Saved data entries
"""

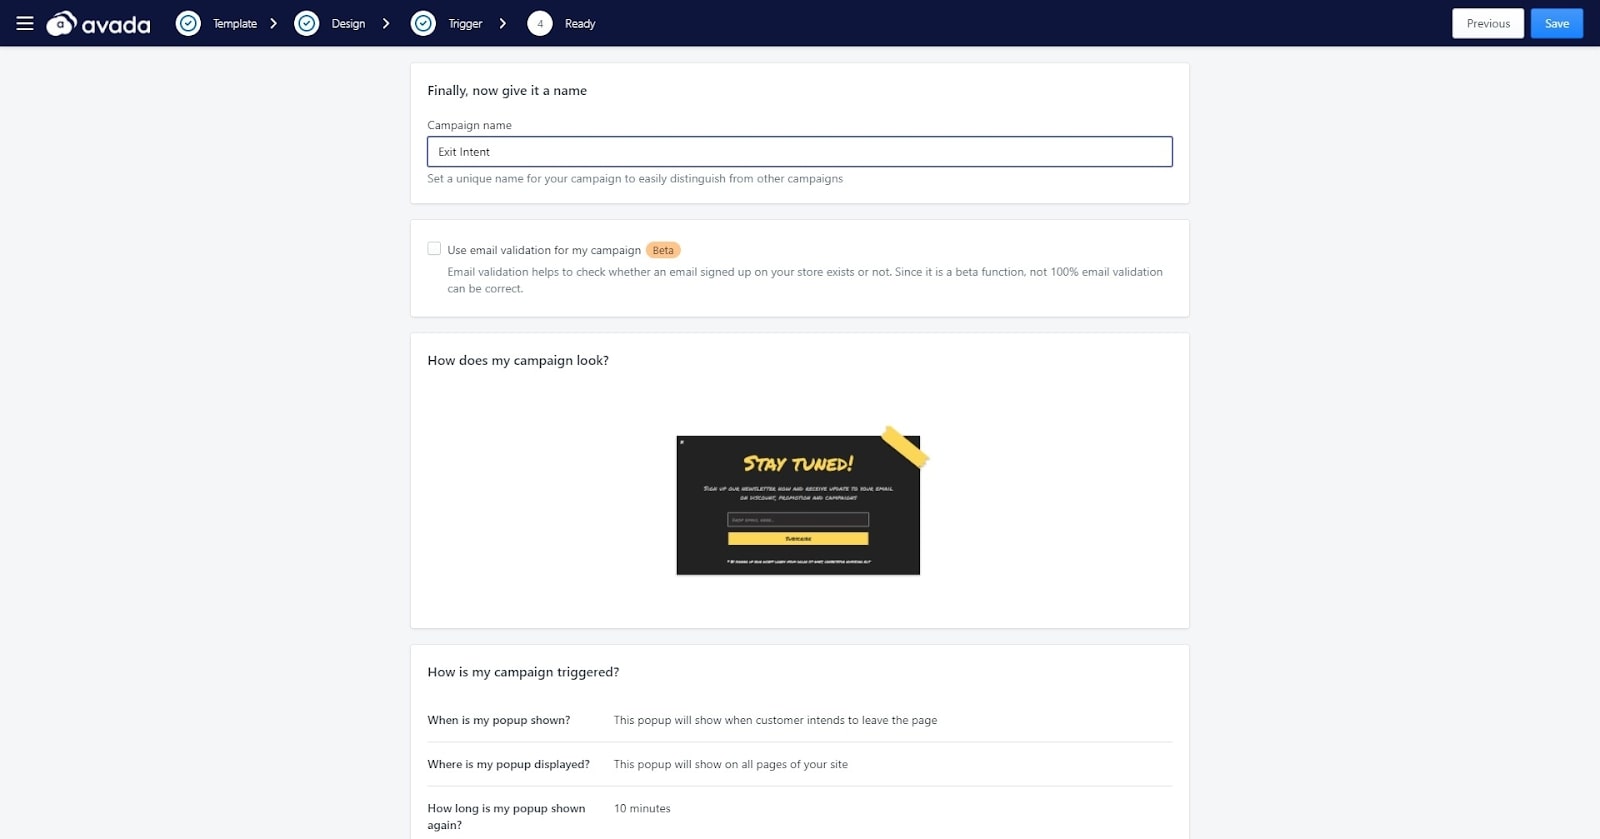Click the Trigger step checkmark icon

[424, 23]
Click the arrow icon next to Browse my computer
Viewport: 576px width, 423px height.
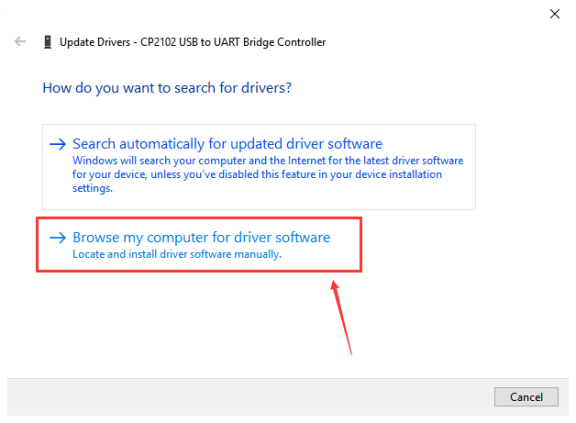coord(58,238)
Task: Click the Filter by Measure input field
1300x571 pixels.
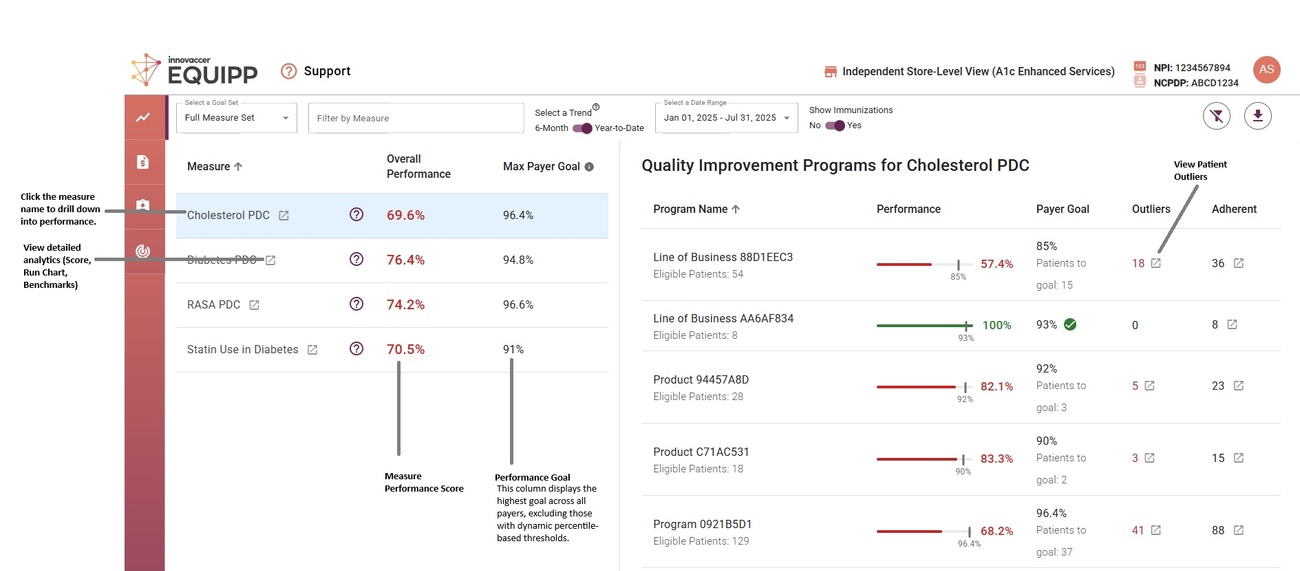Action: (415, 118)
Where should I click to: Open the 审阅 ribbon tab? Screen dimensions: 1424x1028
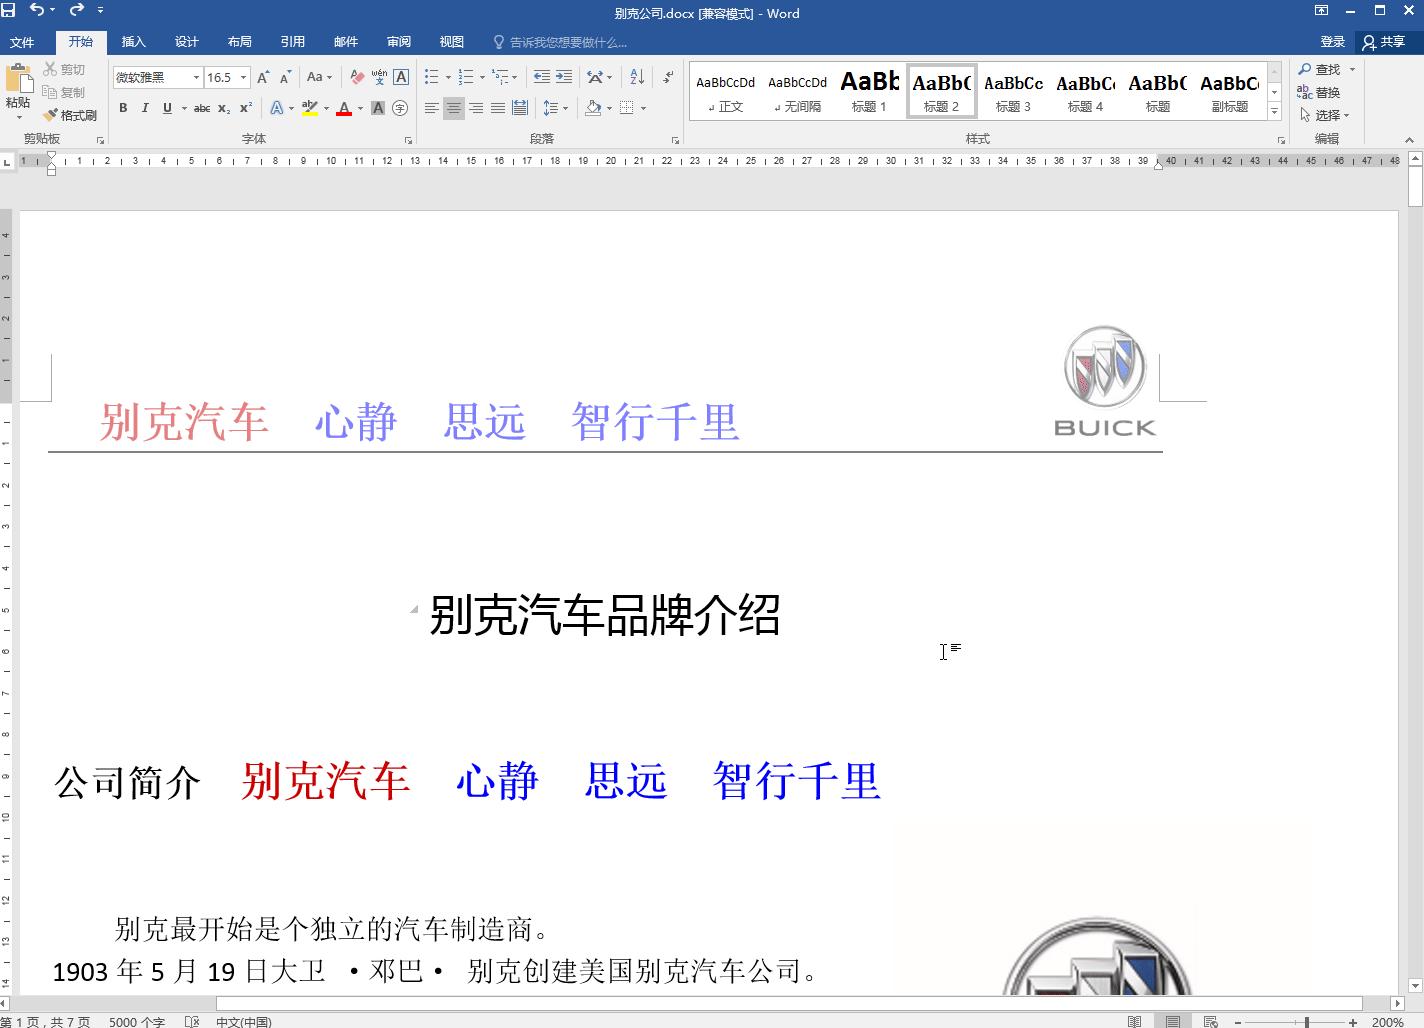coord(399,42)
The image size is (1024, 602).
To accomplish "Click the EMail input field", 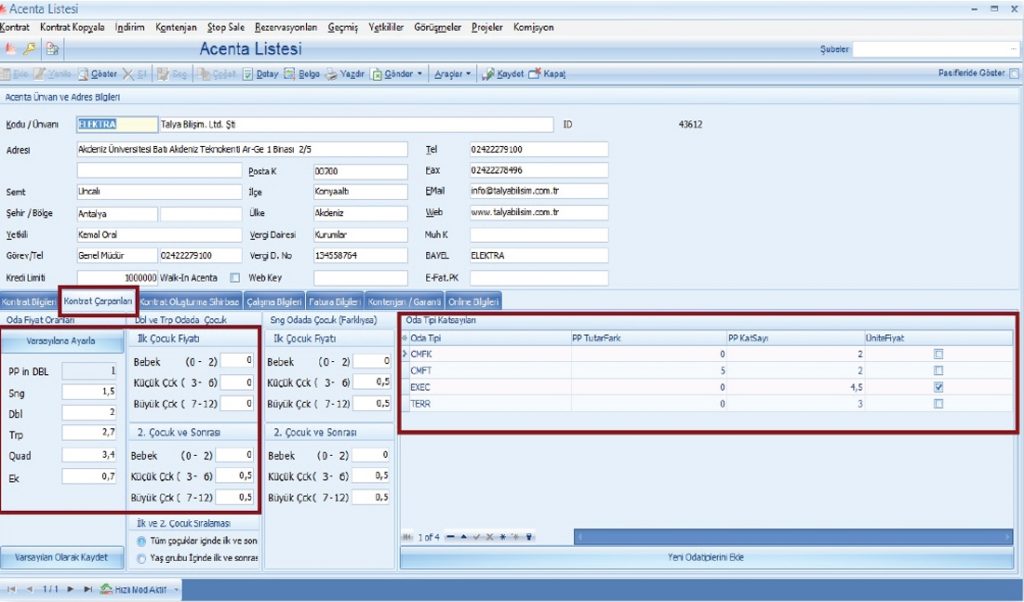I will 538,190.
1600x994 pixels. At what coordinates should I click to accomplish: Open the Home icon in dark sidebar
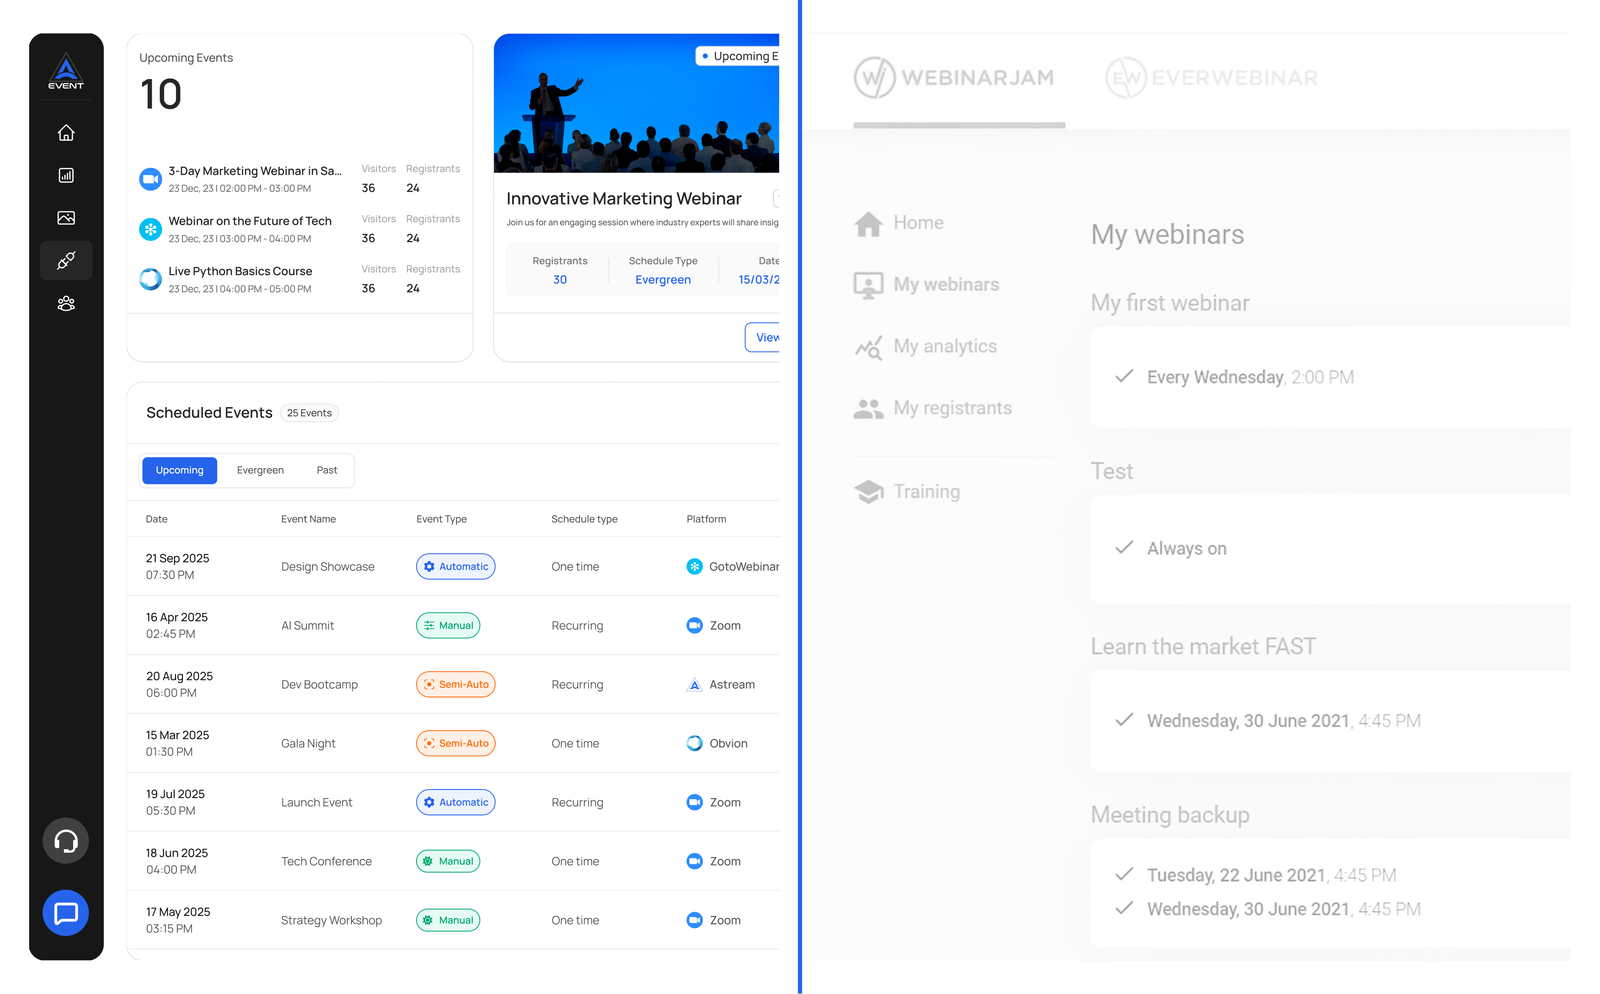[x=66, y=133]
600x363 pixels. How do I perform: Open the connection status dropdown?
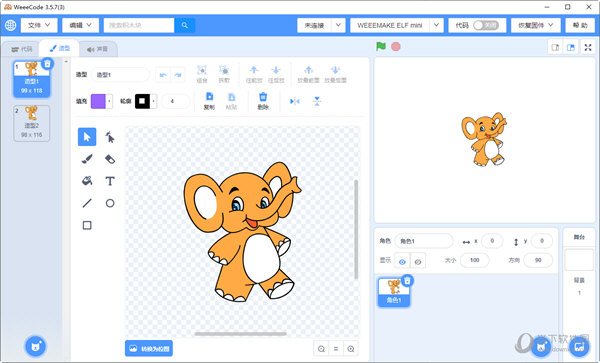[x=321, y=25]
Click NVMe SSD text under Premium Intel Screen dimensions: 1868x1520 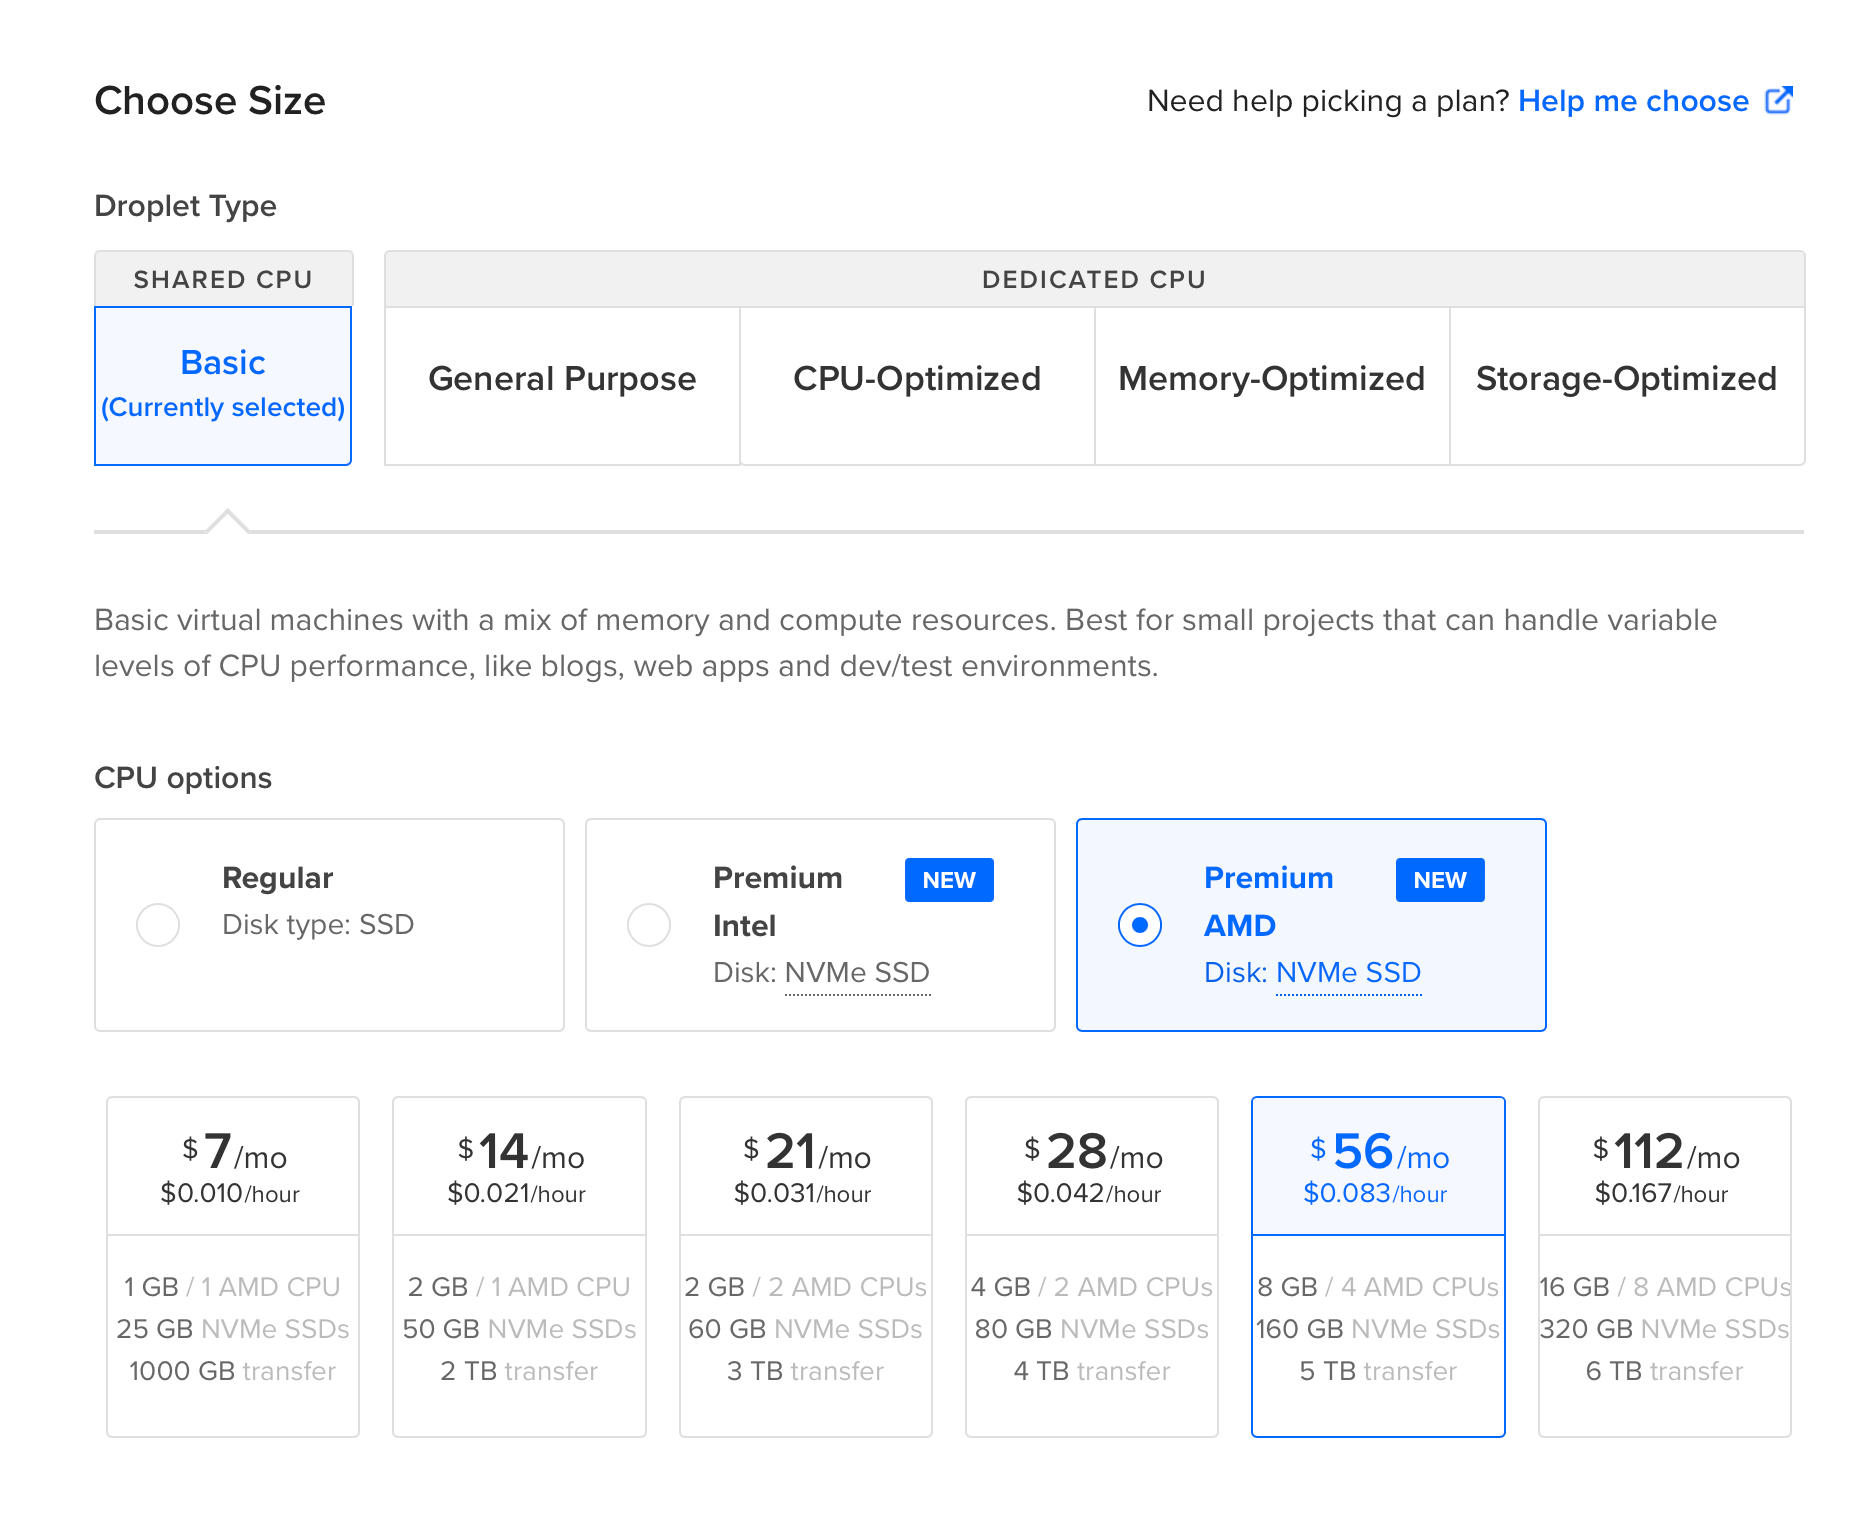857,973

"""

> Work instructions
Whatever pictures the records hold, omit them; give again exactly the lines from the one containing "Click the arrow" through the one containing "The image size is (1024, 602).".

> Reply
Click the arrow icon next to Browse my computer
Viewport: 576px width, 423px height.
coord(58,238)
Task: Click the Filter by Measure input field
1300x571 pixels.
Action: (415, 118)
Where should I click to: Open the 审阅 ribbon tab? Screen dimensions: 1424x1028
coord(399,42)
The image size is (1024, 602).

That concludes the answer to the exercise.